>> START DATASET RECORDS
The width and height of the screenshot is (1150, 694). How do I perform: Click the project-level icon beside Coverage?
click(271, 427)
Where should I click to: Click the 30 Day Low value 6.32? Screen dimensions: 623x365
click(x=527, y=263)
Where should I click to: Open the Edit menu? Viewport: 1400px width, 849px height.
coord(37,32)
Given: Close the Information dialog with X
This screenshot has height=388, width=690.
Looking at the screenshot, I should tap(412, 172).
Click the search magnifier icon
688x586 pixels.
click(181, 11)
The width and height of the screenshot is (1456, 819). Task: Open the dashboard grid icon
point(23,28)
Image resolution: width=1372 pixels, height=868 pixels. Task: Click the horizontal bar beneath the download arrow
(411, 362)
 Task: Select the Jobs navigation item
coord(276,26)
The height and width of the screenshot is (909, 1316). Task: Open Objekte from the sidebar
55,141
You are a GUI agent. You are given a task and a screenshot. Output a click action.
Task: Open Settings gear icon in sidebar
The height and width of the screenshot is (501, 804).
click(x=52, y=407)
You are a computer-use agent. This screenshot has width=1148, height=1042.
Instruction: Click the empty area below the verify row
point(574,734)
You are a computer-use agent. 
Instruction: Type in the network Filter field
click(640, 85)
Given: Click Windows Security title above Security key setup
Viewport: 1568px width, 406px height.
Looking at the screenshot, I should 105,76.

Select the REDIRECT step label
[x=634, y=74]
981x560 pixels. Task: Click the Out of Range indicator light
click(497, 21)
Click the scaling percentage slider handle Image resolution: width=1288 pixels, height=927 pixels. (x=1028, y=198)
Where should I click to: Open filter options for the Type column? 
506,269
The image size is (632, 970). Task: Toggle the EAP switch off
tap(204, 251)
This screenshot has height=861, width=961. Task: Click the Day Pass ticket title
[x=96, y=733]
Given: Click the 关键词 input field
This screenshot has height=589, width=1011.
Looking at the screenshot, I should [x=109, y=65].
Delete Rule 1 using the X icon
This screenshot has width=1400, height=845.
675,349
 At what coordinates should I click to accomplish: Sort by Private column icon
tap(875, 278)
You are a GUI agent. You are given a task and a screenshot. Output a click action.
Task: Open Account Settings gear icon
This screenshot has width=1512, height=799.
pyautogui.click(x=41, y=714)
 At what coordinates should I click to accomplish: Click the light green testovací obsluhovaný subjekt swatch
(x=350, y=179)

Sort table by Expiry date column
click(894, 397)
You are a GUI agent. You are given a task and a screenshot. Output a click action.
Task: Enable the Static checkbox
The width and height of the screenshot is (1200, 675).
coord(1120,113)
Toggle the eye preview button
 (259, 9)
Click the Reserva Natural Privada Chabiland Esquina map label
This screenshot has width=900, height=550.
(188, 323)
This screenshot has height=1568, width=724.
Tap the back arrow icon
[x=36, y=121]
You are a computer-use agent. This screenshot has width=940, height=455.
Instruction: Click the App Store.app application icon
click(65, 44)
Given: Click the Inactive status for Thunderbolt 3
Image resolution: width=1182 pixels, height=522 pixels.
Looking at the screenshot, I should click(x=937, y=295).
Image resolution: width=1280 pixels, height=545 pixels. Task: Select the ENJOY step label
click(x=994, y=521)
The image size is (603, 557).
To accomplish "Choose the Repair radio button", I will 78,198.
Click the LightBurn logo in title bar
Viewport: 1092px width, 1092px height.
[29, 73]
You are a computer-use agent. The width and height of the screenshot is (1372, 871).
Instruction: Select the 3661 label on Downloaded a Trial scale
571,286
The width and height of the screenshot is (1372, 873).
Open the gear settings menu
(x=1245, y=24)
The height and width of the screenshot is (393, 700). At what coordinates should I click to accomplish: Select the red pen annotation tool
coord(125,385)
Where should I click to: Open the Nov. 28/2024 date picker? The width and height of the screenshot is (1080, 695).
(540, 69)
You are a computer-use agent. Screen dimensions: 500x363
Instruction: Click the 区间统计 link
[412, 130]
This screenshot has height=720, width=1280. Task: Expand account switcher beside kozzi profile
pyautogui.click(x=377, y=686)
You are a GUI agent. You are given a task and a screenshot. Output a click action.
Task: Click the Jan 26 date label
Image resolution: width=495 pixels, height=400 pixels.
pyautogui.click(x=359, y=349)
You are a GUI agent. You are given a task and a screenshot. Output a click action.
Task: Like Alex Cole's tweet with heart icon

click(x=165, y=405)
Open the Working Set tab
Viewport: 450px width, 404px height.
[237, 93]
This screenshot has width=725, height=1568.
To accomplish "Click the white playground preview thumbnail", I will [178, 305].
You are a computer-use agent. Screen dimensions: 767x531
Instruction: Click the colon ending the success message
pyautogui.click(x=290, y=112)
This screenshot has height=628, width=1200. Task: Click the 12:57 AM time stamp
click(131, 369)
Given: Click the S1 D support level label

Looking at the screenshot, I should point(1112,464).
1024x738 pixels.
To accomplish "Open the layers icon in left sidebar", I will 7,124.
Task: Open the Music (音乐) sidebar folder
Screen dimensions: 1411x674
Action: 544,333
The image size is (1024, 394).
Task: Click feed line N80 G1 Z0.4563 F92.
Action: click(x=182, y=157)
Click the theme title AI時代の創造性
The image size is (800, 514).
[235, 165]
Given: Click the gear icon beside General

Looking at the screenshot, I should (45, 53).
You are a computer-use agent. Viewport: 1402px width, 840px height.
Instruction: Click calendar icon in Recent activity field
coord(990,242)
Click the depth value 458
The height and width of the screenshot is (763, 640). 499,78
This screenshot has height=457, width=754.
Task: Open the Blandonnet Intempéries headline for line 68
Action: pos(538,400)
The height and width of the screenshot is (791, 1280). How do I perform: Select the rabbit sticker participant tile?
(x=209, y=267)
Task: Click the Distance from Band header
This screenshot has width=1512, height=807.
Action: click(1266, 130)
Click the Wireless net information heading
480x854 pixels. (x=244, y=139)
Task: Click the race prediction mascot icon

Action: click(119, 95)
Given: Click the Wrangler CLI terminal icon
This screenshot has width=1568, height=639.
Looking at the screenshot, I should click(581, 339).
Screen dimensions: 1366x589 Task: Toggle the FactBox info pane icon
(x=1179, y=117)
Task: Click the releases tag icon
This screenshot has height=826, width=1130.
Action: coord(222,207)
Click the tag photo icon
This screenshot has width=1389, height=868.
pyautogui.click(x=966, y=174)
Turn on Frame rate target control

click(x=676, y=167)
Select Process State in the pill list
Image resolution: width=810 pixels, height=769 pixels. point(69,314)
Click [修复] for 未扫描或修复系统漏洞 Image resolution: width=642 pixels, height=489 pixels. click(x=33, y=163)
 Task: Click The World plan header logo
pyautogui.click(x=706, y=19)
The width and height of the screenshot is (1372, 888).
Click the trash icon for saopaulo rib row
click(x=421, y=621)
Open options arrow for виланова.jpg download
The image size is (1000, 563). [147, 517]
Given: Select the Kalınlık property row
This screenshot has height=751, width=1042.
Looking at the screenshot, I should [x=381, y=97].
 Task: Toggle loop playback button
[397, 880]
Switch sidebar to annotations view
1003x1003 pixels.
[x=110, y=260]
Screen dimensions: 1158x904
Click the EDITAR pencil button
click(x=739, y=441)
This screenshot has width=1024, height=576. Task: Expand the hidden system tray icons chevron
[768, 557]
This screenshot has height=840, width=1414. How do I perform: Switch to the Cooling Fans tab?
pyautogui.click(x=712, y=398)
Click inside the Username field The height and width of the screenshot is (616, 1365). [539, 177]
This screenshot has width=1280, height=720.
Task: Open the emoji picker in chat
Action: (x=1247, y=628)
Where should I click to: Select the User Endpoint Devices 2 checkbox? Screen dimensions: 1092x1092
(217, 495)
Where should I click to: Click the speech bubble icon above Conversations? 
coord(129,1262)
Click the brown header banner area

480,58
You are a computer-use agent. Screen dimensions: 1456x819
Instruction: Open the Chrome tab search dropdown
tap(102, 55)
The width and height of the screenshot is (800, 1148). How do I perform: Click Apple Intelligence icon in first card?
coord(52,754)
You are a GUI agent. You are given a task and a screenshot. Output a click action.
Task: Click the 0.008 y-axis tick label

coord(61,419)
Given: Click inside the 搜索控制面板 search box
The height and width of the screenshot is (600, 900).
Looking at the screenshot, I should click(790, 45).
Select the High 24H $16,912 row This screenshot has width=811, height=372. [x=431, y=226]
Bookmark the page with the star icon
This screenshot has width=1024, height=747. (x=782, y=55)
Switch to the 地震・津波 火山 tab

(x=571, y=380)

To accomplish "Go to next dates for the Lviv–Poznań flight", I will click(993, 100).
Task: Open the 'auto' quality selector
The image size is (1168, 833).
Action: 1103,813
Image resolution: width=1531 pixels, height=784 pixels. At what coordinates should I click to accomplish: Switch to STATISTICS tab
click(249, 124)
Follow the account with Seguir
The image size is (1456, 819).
>> END DATASET RECORDS
* **GOAL OF THE EXERCISE**
Write out everything from the line containing "Click [修复] for" down to the line containing "click(x=421, y=621)", switching "trash icon" to "delete icon" and leaving all else unchanged.

* **EXERCISE ANSWER**
Click [修复] for 未扫描或修复系统漏洞 Image resolution: width=642 pixels, height=489 pixels. click(x=33, y=163)
 Task: Click The World plan header logo
pyautogui.click(x=706, y=19)
The width and height of the screenshot is (1372, 888).
Click the delete icon for saopaulo rib row
click(x=421, y=621)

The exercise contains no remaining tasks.